AdNauseam – Clicking Ads So You Don't Have To - ryanlol
https://adnauseam.io/
======
convery
As someone whoms business largely relies on ad-revenue: please don't go out of
your way to ruin advertising. It's a shitty system that is sometimes abused,
but it's the best system we have as very few users actually want to open their
wallet for their "free" content. Seriously, we have a single unobtrusive
banner yet 85% of our users are adblocking; it's not an issue of 'bad ads' as
so many like to argue.

EDIT: So the general consensus seems to be that one should not mention
adblocking hurting small companies because these small companies should just:
a) Invent their own advertising platform that can separate users from bots
without any tracking or off-site processing, b) Invent a new payment method
that appeals to everyone in the world, c) Make the content so exceptionally
good that the users will literally throw money at their monitor, d) Look for
investors that can shoulder the costs rather than the users, e) Just create
additional sources of revenue so that adblocking users can still get their
free content.
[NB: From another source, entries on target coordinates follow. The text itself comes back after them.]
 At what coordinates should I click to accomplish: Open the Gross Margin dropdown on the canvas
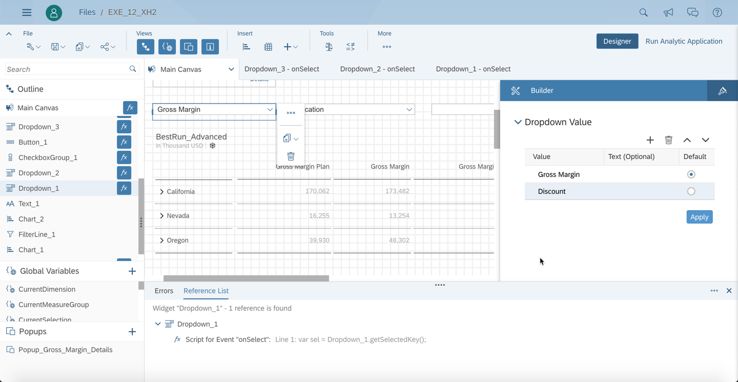coord(270,109)
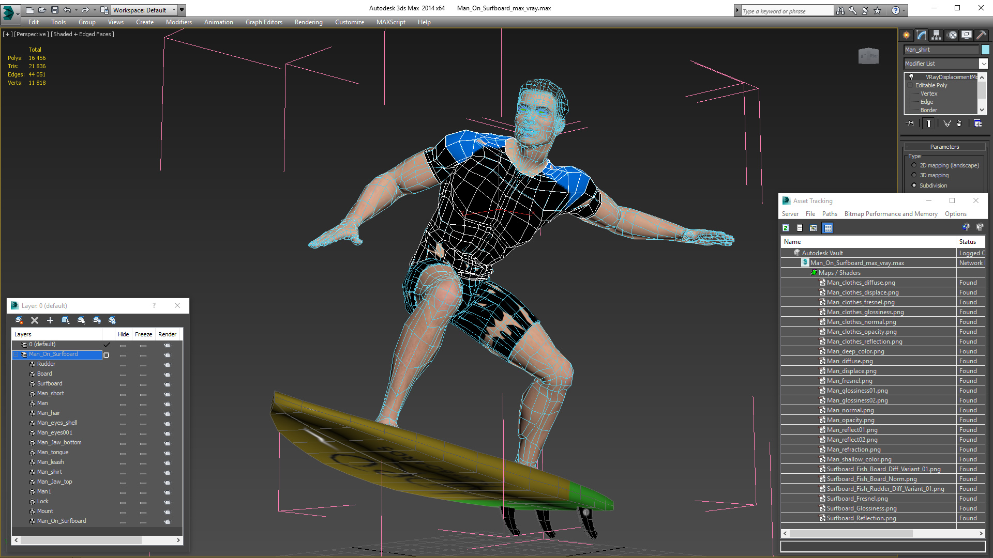Image resolution: width=993 pixels, height=558 pixels.
Task: Click the Man_shirt object color swatch
Action: coord(985,50)
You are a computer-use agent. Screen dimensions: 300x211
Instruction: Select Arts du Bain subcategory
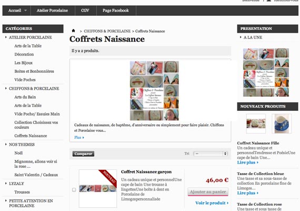point(25,97)
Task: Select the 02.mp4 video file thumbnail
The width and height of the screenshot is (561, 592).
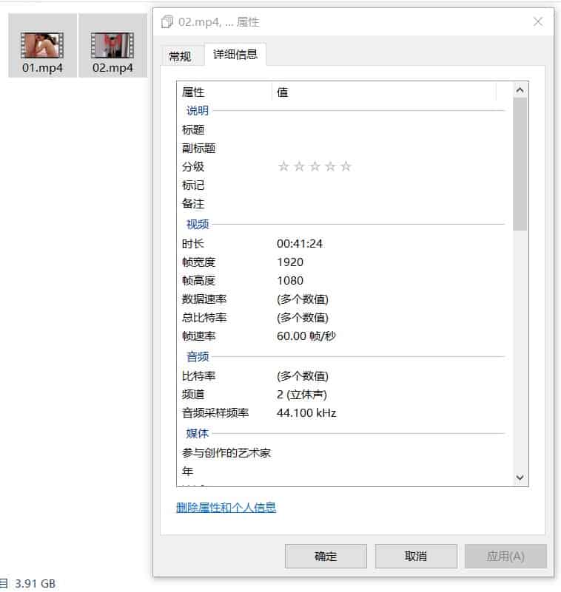Action: (x=112, y=46)
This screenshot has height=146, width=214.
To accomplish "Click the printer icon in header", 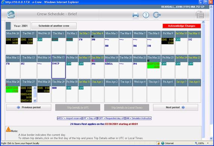I will pyautogui.click(x=135, y=15).
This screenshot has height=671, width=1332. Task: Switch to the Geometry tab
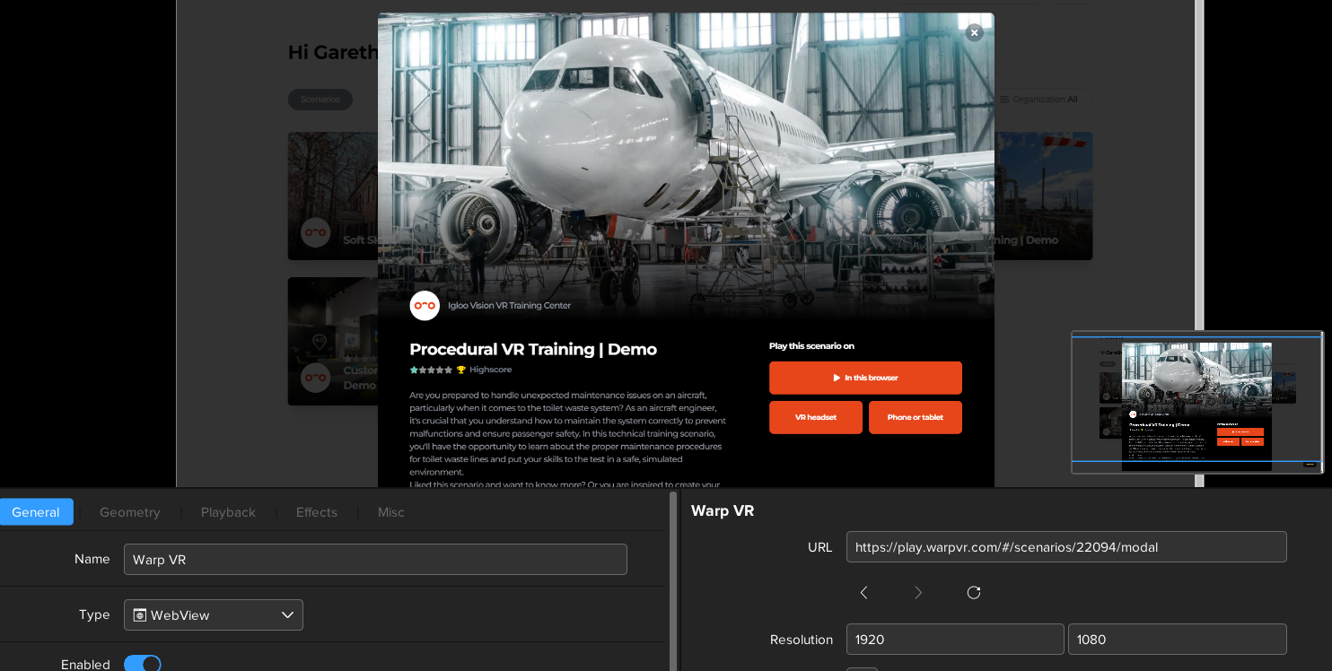point(130,512)
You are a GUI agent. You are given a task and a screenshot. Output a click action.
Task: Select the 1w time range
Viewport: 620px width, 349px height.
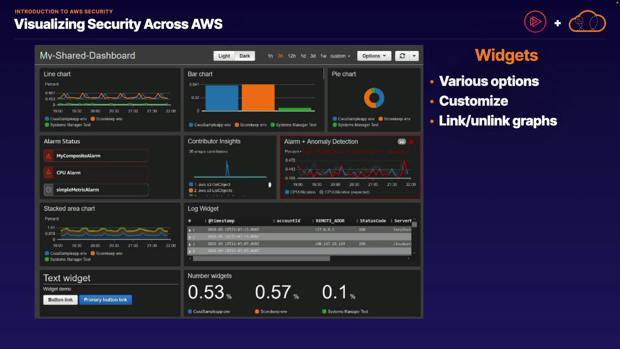click(x=323, y=56)
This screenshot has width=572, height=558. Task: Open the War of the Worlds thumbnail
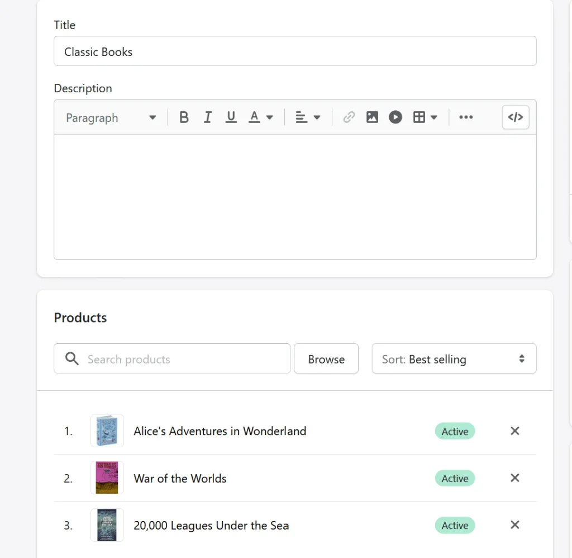tap(107, 478)
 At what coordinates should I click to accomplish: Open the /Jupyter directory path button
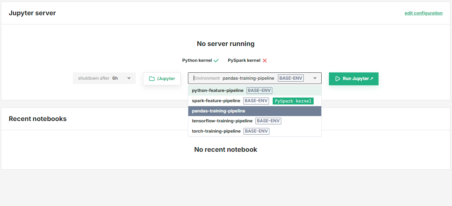tap(161, 79)
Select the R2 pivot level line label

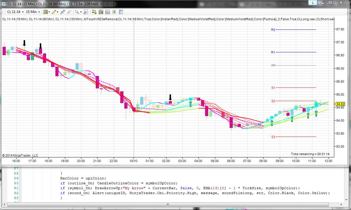(x=273, y=30)
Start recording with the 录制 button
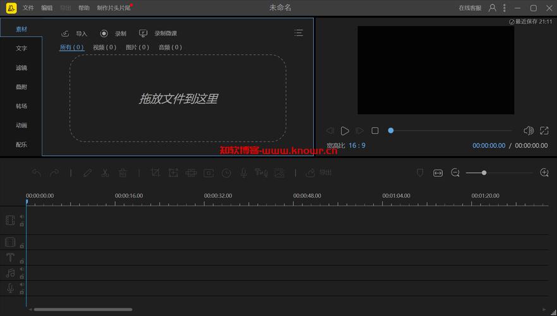Image resolution: width=557 pixels, height=316 pixels. [104, 33]
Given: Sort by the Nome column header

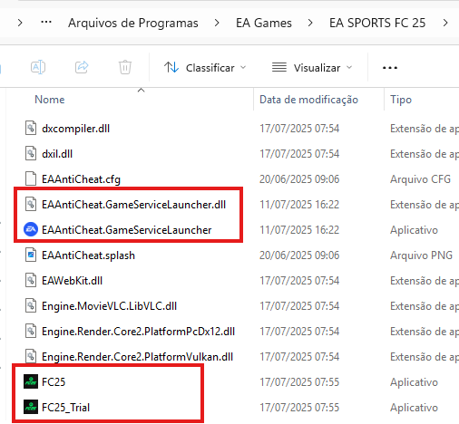Looking at the screenshot, I should pos(50,100).
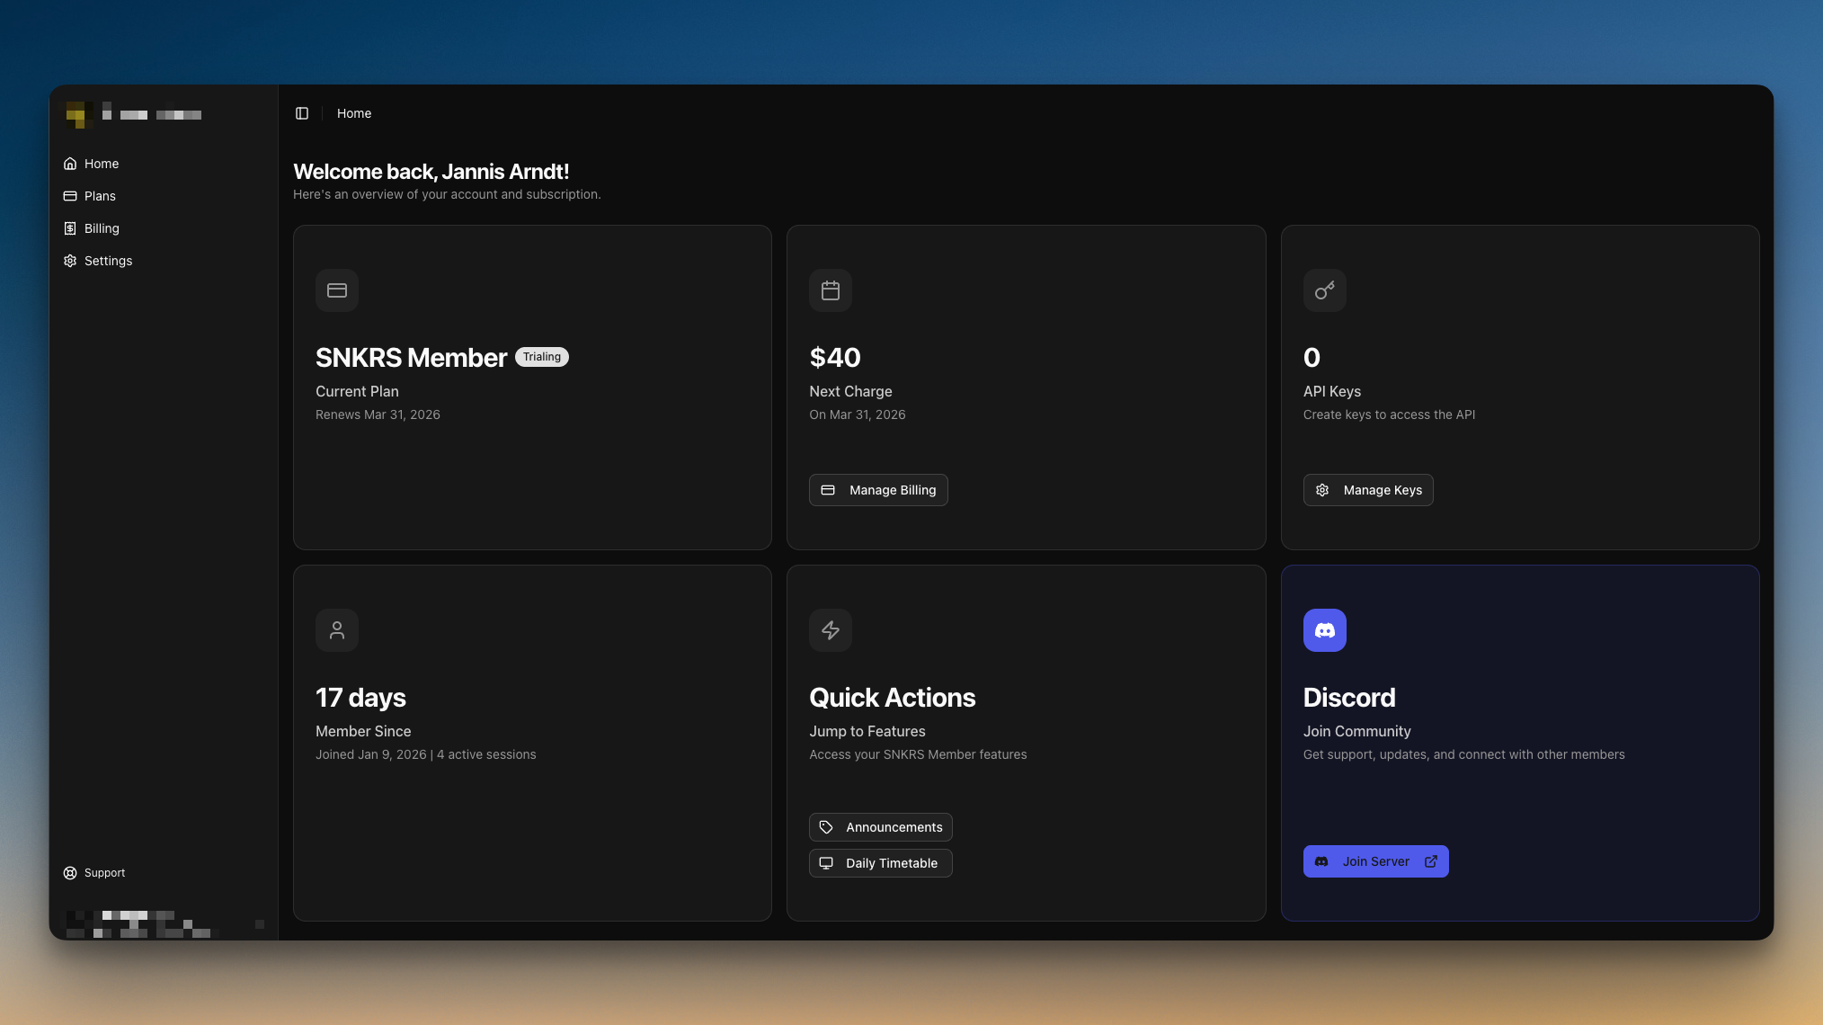Click the Trialing badge next to SNKRS Member
Image resolution: width=1823 pixels, height=1025 pixels.
click(x=541, y=356)
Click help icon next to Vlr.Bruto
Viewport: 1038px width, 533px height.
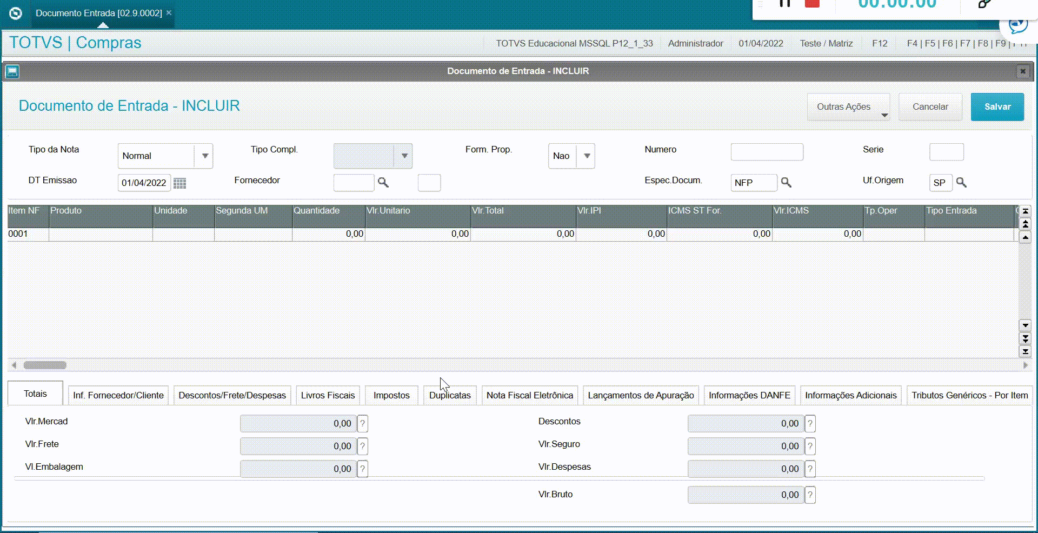point(810,495)
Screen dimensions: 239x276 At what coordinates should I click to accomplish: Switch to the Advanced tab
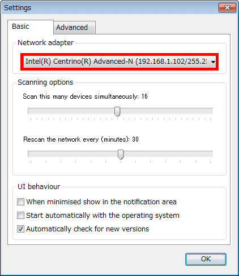75,28
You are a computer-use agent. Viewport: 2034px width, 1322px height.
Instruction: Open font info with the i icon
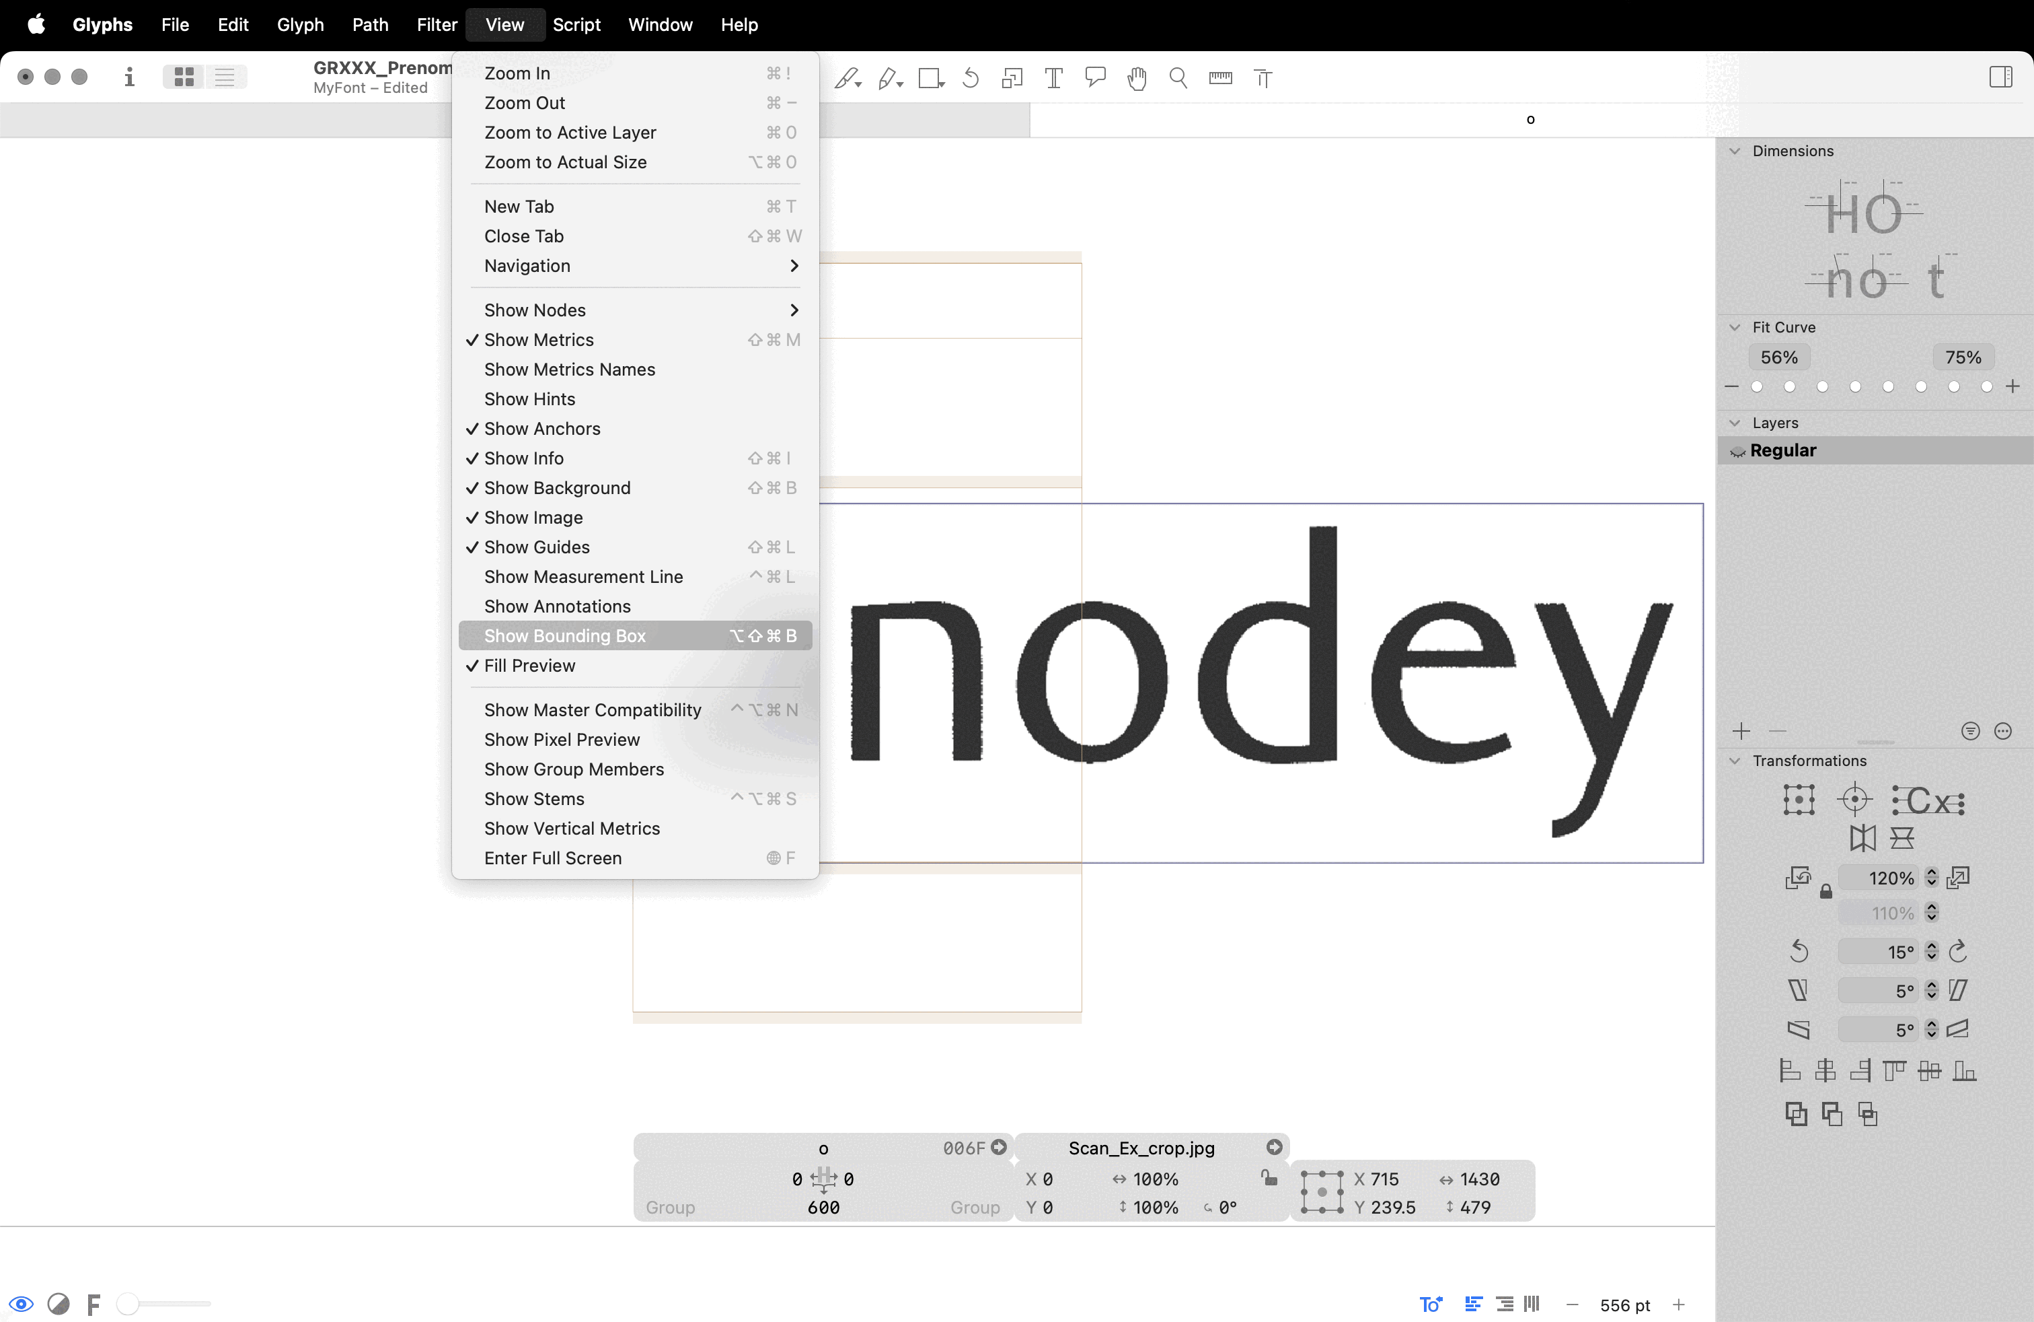point(129,77)
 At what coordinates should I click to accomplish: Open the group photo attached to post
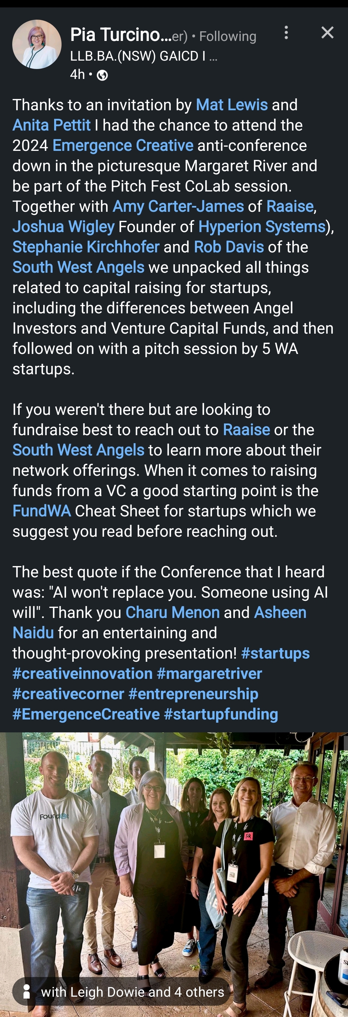tap(174, 849)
This may be a controversial opinion, but I'd rather people just
said "I don't want to pay" rather than making up impossible criteria for why
they shouldn't pay.

EDIT2: So there's a lot of replies basically saying: "just make content worth
paying for". I do wonder, do you people stand around street-musicians for
45min and when they nudge their hat just say "fuck you, your content is not
good enough to pay for; now shut up and continue playing"?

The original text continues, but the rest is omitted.